The mitigations we are helping NIoT develop focus on upstream data design rather than just the output-checking stage. That means standardising and aggregating local category codes before analysis, applying minimum group size thresholds, and being careful about which cross-tabulations are permitted.

Transparency requires a phased approach

OpenSAFELY's default model is radical transparency. Code, codelists, and outputs are published openly. That remains the goal for the schools work too. But getting there responsibly takes time.

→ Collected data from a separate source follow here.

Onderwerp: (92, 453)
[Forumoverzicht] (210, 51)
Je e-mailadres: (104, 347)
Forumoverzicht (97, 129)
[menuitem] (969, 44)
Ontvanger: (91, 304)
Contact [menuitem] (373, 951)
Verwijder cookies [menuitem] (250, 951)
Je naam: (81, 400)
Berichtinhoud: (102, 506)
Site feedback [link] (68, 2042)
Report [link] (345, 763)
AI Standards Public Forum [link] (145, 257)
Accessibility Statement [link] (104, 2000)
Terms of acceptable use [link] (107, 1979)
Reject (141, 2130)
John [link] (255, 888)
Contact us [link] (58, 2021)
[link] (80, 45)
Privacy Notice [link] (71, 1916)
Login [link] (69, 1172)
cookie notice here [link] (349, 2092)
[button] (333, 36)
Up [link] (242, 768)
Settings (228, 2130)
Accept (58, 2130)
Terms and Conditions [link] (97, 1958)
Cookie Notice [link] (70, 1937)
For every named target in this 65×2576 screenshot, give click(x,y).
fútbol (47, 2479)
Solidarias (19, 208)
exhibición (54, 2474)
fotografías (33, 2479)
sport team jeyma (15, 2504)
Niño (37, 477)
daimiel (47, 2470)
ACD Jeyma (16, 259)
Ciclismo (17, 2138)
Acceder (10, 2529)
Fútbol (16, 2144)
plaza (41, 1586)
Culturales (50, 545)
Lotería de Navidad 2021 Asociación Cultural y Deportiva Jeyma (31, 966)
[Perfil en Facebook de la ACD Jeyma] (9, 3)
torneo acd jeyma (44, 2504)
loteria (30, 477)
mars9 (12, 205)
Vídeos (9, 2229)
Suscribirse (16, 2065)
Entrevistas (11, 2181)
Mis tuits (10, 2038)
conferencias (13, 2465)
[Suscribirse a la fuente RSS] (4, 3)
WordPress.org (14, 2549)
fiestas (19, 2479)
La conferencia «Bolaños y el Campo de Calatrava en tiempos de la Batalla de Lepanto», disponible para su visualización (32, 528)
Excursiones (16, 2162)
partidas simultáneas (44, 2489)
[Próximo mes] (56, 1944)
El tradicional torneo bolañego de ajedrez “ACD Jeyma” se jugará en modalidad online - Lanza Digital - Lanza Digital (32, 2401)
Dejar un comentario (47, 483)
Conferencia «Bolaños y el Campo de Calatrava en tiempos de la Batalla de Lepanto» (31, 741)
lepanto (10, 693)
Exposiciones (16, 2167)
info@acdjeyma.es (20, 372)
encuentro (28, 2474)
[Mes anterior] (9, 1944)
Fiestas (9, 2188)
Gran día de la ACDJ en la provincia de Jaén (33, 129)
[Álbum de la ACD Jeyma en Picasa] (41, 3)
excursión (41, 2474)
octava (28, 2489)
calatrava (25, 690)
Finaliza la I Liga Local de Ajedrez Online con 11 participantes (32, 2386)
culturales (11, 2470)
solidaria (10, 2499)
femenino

In the NHS GP setting, the coding systems are standardised enough that publishing them publicly carries little re-identification risk. In schools, publishing highly granular, locally-defined category codes too early could expose sensitive structure before the right aggregation and standardisation work has been done. We are treating the current pilot phase as a controlled, internal environment where outputs are shared only with approved users, while we work out what appropriate aggregation looks like in practice.

The bigger picture

The schools work has been the most concrete test of what expanding OpenSAFELY beyond the NHS actually requires. The core concepts translate well. Secure analysis, reproducible code, and human output checking all carry over. However, there are domain differences, such as different data model, no codelists, an evolving schema, and a social re-identification landscape that demands different upstream controls. Each of these is solvable and will be subject of future work.